Part of the answer may lay in the "tribe loyalty" you mentioned. Since "We did evolve from close knit communities that only survived to the extent that we could define who was on our side and who was the 'other.'" aggressiveness toward outsiders may be instinctive. It is my impression that some "pack" animals are very aggressive when they perceive themselves to be threatened. Perhaps we respond the same way. Of course, that raises the question of how far removed we are from animals. To the extent that we consider our (belief) group unique and significant, I suppose we could consider non-conforming beliefs threatening. That could be a basis for attack.

I suspect another part of the answer lays in a human quality I think of as the "will-to-believe". This trait has great influence on our lives. For the moment, I'll just say the strength of a belief is not dependent upon the soundness of the precept but on the intensity of the will-to-believe. The will-to-believe tends to be accompanied by an absolute certainty that that which is believed is also true, and tends to progress from lack of knowledge through absolute certainty to destructiveness. Up to this point, I haven't been able to tie these thoughts smoothly into an overview of our political existence but I believe they have a profound affect on us.

I hadn't considered your question until yesterday. My thoughts have been directed more toward harnessing that aggressiveness than toward understanding its cause. It may be that understanding the cause will make the harnessing easier. I'm not sure.


Taffd said...

urbano dela cruz asks -

What moves groups from saying "we belong to this group -and this is what we believe" -to saying, "we are right, you are wrong. we must make sure that we are in control." -?

Just as with religion, so with political parties and partisanship or factionalism.

For anyone or group to say - 'I'm fighting for what I believe to be wrong' would be absurd.

Anyone , by being part of a group, has by necessity, to adhere to the belief that the group ethos must be correct and it follows that everyone disagreeing with the group MUST, by definition, be wrong.

Logical solutions MUST come from independant thought, based in reality and on reasoned, coherent debate.

It is inconceivable that the individuals within a group will agree on every issue, ad infinitum.
There must be, at some point some disagreement which,when resolved becomes the group's stance.

It is then necessary for the group's members to have the 'will to believe' in that stance and it's correctness, in order for the group to survive.


koikaze said...
This comment has been removed by the author.
koikaze said...

Thanks, Roy

It seems to me it would be well to recognize our society is no longer a single, cohesive, close-knit tribe. We have evolved into an agglomeration of tribes and most of us belong to more than one of them, whether of race, religion, national origin, sexual orientation, educational level, or any of the many others.

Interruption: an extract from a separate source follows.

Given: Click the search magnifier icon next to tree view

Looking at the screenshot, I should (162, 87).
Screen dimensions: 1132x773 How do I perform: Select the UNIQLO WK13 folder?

Thus, while each of us may see our goals through the narrow focus of one or more of the groups we associate ourselves with, we would do well to understand that others, too, seek group goals, some of which conflict with our own. Thus, as you say, we must prize independent thought.

However, our training is influenced by our groups and they tend to disparage independent thoughts and actions. It is difficult for people to have faith in those who may not share their dogma.

Perhaps, since it is inevitable that we do so, we will have the wit to select the best among them.